▶ **Short task**: Pick out and copy every line of the data below that contains the string "Where". Case counts.

▶ **Source material**:
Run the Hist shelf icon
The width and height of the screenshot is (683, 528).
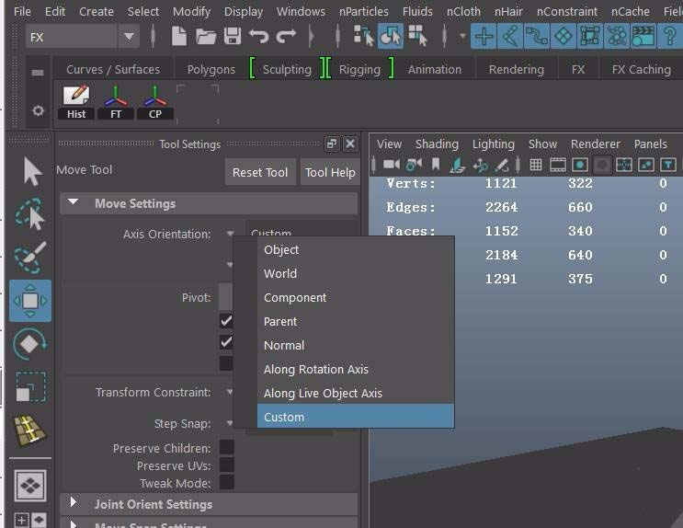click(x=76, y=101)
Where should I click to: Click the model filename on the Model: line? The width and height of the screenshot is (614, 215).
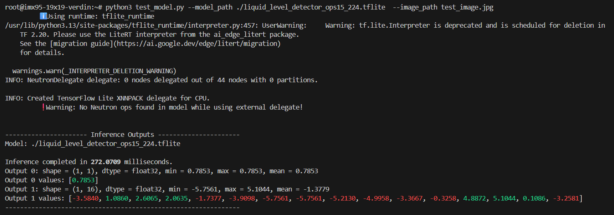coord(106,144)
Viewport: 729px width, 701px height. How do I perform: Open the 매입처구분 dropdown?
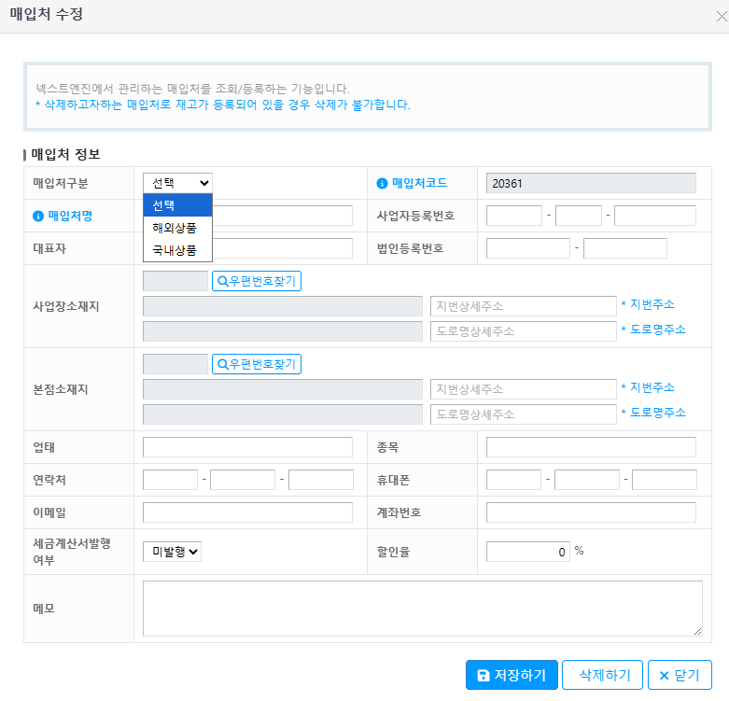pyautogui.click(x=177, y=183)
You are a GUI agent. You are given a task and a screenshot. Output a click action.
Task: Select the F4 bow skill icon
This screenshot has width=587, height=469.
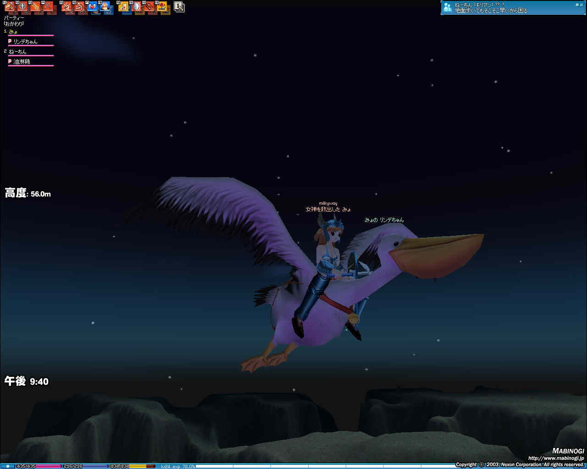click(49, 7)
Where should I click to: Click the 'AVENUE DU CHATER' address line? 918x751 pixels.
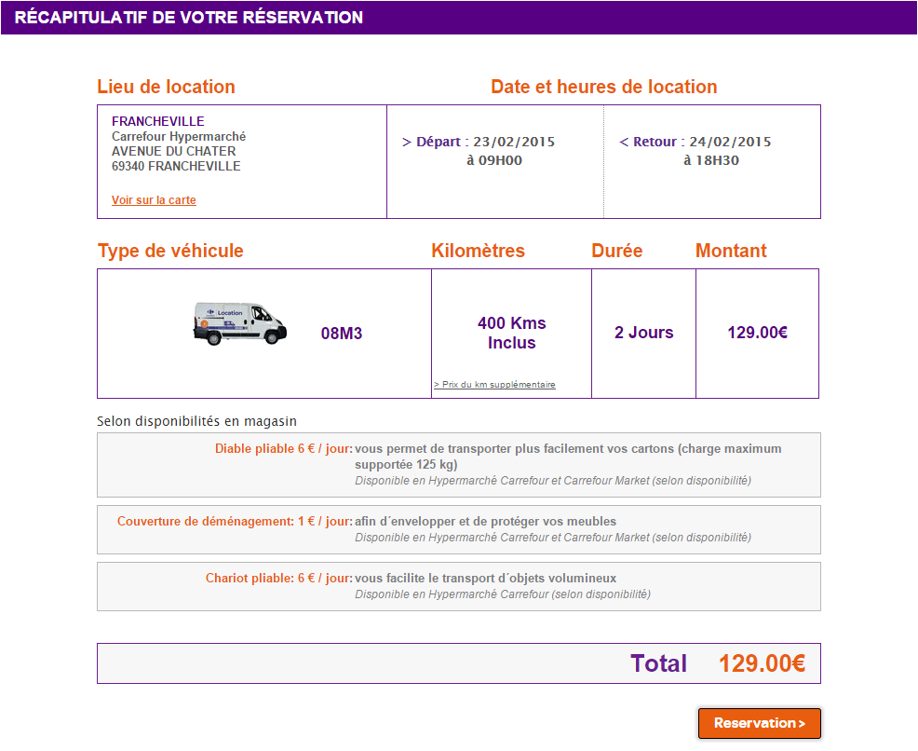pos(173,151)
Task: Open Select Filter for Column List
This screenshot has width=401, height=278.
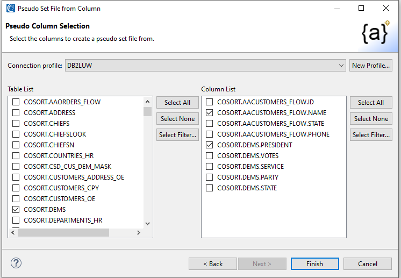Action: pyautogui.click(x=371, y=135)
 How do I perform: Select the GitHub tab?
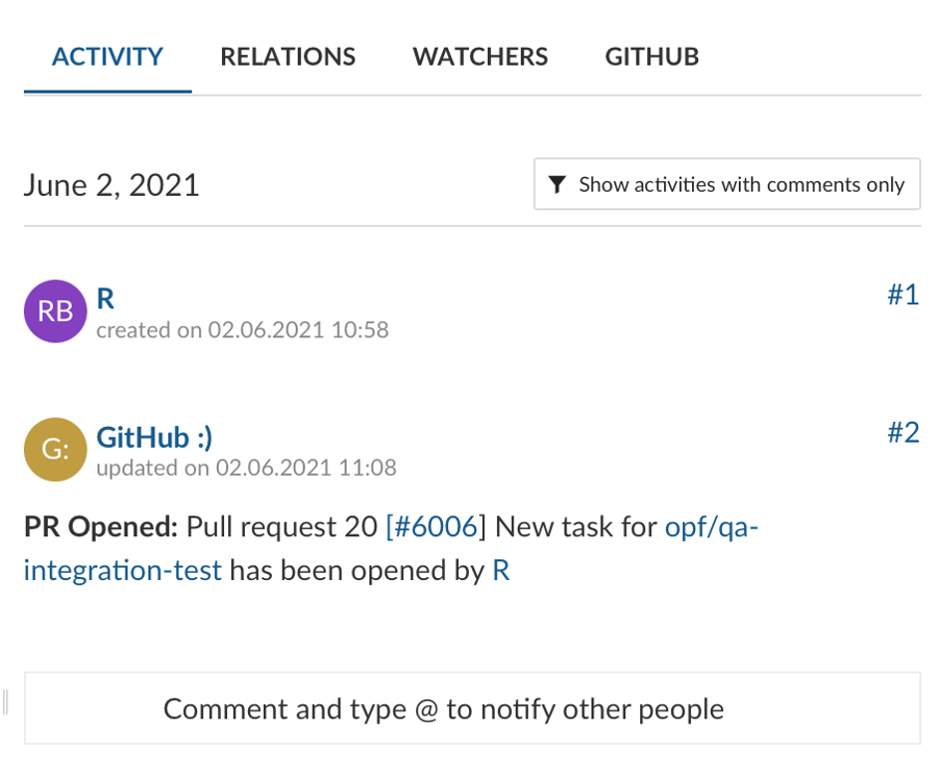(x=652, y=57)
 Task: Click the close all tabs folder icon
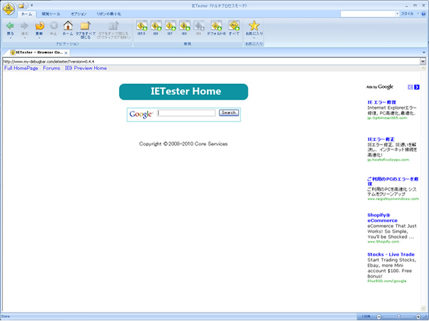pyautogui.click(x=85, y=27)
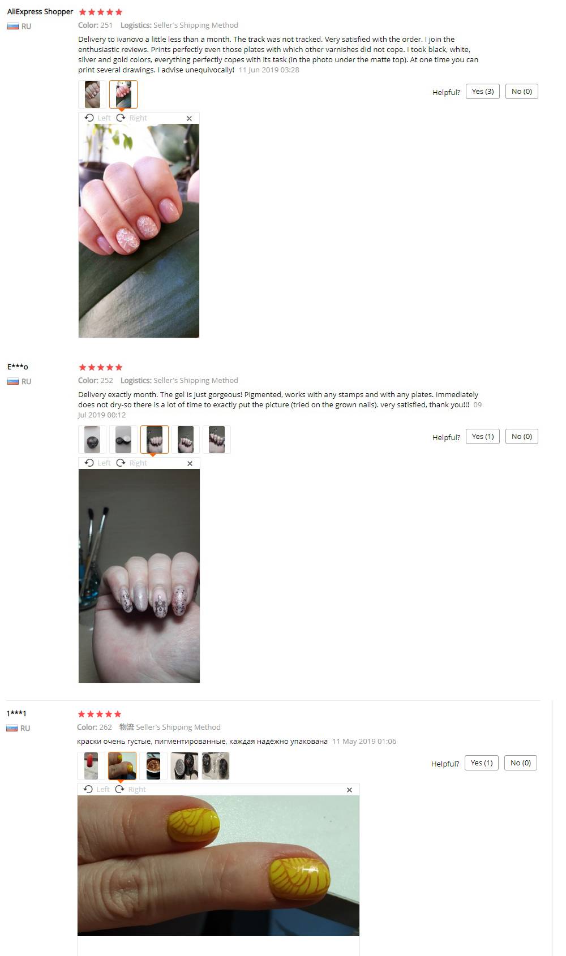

▶ **Correct answer**:
Where should I click to: Click the model filename on the Model: line? The width and height of the screenshot is (614, 215).
Where should I click to: Click the 'AVENUE DU CHATER' address line? 918x751 pixels.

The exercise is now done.